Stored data

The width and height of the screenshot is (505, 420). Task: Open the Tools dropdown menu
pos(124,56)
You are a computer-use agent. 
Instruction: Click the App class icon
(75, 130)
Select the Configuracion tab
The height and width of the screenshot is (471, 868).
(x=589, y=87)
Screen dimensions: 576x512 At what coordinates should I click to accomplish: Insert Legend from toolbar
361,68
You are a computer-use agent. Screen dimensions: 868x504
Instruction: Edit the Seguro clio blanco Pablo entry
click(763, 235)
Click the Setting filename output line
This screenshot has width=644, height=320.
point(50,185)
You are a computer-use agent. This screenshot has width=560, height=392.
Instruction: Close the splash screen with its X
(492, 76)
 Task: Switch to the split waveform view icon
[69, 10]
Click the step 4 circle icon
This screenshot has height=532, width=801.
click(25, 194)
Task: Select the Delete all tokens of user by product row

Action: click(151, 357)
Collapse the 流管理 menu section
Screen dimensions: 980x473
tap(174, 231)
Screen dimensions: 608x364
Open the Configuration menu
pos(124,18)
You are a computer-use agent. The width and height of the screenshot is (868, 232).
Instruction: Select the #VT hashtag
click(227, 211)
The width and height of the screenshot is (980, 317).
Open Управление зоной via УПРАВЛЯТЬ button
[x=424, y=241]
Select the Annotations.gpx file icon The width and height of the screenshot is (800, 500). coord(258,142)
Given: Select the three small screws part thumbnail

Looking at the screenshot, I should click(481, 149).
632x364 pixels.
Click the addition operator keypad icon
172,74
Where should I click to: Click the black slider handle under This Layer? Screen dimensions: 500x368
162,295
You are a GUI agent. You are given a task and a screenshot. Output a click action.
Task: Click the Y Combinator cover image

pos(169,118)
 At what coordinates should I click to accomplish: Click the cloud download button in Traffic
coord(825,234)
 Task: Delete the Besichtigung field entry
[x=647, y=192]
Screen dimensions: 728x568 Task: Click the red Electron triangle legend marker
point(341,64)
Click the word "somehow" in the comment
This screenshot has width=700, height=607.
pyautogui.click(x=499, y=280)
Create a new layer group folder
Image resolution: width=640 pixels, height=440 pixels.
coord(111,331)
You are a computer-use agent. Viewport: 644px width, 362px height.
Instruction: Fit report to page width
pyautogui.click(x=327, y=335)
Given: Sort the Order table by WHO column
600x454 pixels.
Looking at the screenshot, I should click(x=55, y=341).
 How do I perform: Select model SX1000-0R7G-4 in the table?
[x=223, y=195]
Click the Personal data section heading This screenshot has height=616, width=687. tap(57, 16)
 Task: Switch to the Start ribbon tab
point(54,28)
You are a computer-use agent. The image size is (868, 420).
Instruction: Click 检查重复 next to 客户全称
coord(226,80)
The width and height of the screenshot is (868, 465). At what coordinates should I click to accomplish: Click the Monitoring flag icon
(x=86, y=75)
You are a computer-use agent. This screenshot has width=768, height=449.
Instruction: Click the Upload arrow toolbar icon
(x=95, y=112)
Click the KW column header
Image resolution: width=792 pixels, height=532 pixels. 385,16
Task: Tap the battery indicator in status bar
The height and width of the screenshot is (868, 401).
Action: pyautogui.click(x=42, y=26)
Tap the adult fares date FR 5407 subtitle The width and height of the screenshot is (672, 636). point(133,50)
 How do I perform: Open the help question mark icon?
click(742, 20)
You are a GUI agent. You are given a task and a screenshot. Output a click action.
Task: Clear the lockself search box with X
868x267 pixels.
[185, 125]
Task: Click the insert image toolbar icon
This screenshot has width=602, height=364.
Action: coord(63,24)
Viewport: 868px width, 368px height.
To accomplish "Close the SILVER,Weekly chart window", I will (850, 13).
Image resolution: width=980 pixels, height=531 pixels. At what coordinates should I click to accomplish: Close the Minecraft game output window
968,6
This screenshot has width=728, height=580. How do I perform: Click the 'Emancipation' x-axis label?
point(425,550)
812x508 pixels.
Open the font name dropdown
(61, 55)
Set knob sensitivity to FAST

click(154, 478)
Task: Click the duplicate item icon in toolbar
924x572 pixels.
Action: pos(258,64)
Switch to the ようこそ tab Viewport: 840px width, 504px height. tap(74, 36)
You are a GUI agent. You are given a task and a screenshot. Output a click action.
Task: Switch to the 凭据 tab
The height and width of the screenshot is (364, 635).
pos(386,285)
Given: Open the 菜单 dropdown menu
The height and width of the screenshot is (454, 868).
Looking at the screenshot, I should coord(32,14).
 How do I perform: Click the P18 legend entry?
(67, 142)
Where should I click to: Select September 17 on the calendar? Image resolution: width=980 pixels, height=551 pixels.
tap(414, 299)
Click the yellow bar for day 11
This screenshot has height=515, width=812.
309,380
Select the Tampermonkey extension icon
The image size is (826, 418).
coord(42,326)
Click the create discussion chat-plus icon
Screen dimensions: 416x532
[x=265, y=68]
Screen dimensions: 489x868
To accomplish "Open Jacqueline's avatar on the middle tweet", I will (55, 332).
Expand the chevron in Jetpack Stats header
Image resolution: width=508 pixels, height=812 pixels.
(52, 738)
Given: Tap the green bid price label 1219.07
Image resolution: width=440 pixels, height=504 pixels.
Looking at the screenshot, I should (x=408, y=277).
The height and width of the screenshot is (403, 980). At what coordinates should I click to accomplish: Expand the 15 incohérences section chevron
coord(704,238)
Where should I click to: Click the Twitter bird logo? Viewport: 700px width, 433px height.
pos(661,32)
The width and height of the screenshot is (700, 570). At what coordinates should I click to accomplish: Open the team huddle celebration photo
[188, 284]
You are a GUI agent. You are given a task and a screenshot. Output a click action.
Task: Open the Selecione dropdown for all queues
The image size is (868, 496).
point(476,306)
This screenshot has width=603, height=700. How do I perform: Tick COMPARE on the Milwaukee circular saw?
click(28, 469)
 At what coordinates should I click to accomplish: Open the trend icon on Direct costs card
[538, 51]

### Exercise description
The first line of the records begins the span, and the line containing "You are a computer-use agent. The width" ends it. Reproduce that span exactly, both ends included.

### Task response
The width and height of the screenshot is (505, 420). Task: Open the Tools dropdown menu
pos(124,56)
You are a computer-use agent. 
Instruction: Click the App class icon
(75, 130)
Select the Configuracion tab
The height and width of the screenshot is (471, 868).
(x=589, y=87)
Screen dimensions: 576x512 At what coordinates should I click to accomplish: Insert Legend from toolbar
361,68
You are a computer-use agent. Screen dimensions: 868x504
Instruction: Edit the Seguro clio blanco Pablo entry
click(763, 235)
Click the Setting filename output line
This screenshot has width=644, height=320.
point(50,185)
You are a computer-use agent. This screenshot has width=560, height=392.
Instruction: Close the splash screen with its X
(492, 76)
 Task: Switch to the split waveform view icon
[69, 10]
Click the step 4 circle icon
This screenshot has height=532, width=801.
click(25, 194)
Task: Select the Delete all tokens of user by product row

Action: click(151, 357)
Collapse the 流管理 menu section
Screen dimensions: 980x473
tap(174, 231)
Screen dimensions: 608x364
Open the Configuration menu
pos(124,18)
You are a computer-use agent. The width and height of the screenshot is (868, 232).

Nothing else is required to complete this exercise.